Stored data entries —
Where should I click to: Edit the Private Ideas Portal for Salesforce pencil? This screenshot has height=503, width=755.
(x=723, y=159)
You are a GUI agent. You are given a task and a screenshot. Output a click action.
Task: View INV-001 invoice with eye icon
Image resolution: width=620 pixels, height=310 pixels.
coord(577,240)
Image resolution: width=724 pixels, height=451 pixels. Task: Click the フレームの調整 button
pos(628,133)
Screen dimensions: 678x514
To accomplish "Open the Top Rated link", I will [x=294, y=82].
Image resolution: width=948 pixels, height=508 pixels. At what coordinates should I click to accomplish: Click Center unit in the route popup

What to work on —
Would you transcribe the entries above exactly as they appear?

Solution to this exercise —
Where should I click to: Edit the Private Ideas Portal for Salesforce pencil? This screenshot has height=503, width=755.
(x=723, y=159)
You are a GUI agent. You are given a task and a screenshot. Output a click action.
Task: View INV-001 invoice with eye icon
Image resolution: width=620 pixels, height=310 pixels.
coord(577,240)
Image resolution: width=724 pixels, height=451 pixels. Task: Click the フレームの調整 button
pos(628,133)
Screen dimensions: 678x514
To accomplish "Open the Top Rated link", I will [x=294, y=82].
Image resolution: width=948 pixels, height=508 pixels. At what coordinates should I click to accomplish: Click Center unit in the route popup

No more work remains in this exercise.